5. Detroit Medical Center has provided sworn financial disclosure statements (Financial Statements) to the United States and the United States has relied on the accuracy and completeness of those Financial Statements in reaching this Agreement. DMC warrants that the Financial Statements are complete, accurate, and current. If the United States learns of asset(s) in which Detroit Medical Center had an interest at the time of this Agreement that were not disclosed in the Financial Statements, or if the United States learns of any misrepresentation by Detroit Medical Center on, or in connection with, the Financial Statements, and if such nondisclosure or misrepresentation changes the estimated net worth set forth in the Financial Statements by $3 million or more, the United States may at its option: (a) rescind this Agreement and file suit based on the Covered Conduct, or (b) let the Agreement stand and collect the full Settlement Amount plus one hundred percent (100%) of the value of the net worth of Detroit Medical Center previously undisclosed. DMC agrees not to contest any collection action undertaken by the United States pursuant to this provision, and immediately to pay the United States all reasonable costs incurred in such an action, including attorney’s fees and expenses.
6. In the event that the United States, pursuant to Paragraph 5, above, opts to rescind this Agreement, DMC agrees not to plead, argue, or otherwise raise any defenses under the theories of statute of limitations, laches, estoppel, or similar theories, to any civil or administrative claims that (a) are filed by the United States within 60 calendar days of written notification to DMC that this Agreement has been rescinded, and (b) relate to the Covered Conduct, except to the extent these defenses were available on November 1, 2010.

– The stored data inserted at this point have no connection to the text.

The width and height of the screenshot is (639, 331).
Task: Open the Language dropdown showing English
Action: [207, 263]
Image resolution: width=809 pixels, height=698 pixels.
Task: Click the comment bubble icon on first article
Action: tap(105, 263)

7. DMC waives and shall not assert any defenses DMC may have to any criminal prosecution or administrative action relating to the Covered Conduct that may be based in whole or in part on a contention that, under the Double Jeopardy Clause in the Fifth Amendment of the Constitution, or under the Excessive Fines Clause in the Eighth Amendment of the Constitution, this Agreement bars a remedy sought in such criminal prosecution or administrative action. Nothing in this paragraph or any other provision of this Agreement constitutes an agreement by the United States concerning the characterization of the Settlement Amount for purposes of the Internal Revenue laws, Title 26 of the United States Code.

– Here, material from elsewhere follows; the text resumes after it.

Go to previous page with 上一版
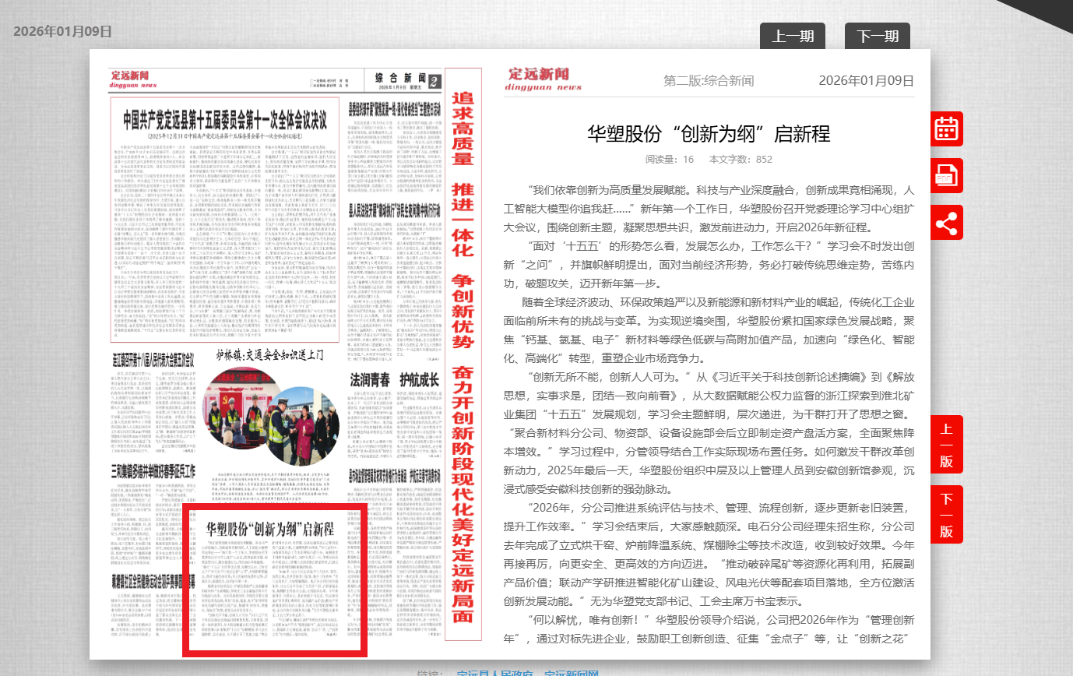Screen dimensions: 1073x676 coord(946,444)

8. DMC fully and finally releases the United States, and its agencies, employees, servants, and agents from any claims (including attorney’s fees, costs, and expenses of every kind and however denominated) that DMC has asserted, could have asserted, or may assert in the future against the United States, and its agencies, employees, servants, and agents, related to the Covered Conduct and the United States’ investigation and prosecution thereof.
9. The Settlement Amount shall not be decreased as a result of the denial of claims for payment now being withheld from payment by any Medicare carrier or intermediary or any state payer, related to the Covered Conduct; and DMC agrees not to resubmit to any Medicare carrier or intermediary or any state payer any previously denied claims related to the Covered Conduct, and agrees not to appeal any such denials of claims.
10. a. Unallowable Costs Defined: All costs (as defined in the Federal Acquisition Regulation, 48 C.F.R. § 31.205-47; and in Titles XVIII and XIX of the Social Security Act, 42 U.S.C. §§ 1395-1395kkk-1 and 1396-1396w-5; and the regulations and official program directives promulgated thereunder) incurred by or on behalf of DMC, its present or former officers, directors, employees, shareholders, and agents in connection with:
(1) the matters covered by this Agreement;
(2) the United States’ audit and civil investigation of the matters covered by this Agreement;
(3) DMC’s investigation, defense, and corrective actions
undertaken in response to the United States’ audit and civil
investigation in connection with the matters covered by this
Agreement (including attorney’s fees);
(4) the negotiation and performance of this Agreement; and
(5) the payment DMC makes to the United States pursuant to this
Agreement.
b. Future Treatment of Unallowable Costs: Unallowable Costs shall be separately determined and accounted for in nonreimbursable cost centers by DMC, and DMC shall not charge such Unallowable Costs directly or indirectly to any contracts with the United States or any State Medicaid program, or seek payment for such Unallowable Costs through any cost report, cost statement, information statement, or payment request submitted by DMC or any of its subsidiaries or affiliates to the Medicare, Medicaid, TRICARE, or FEHBP Programs.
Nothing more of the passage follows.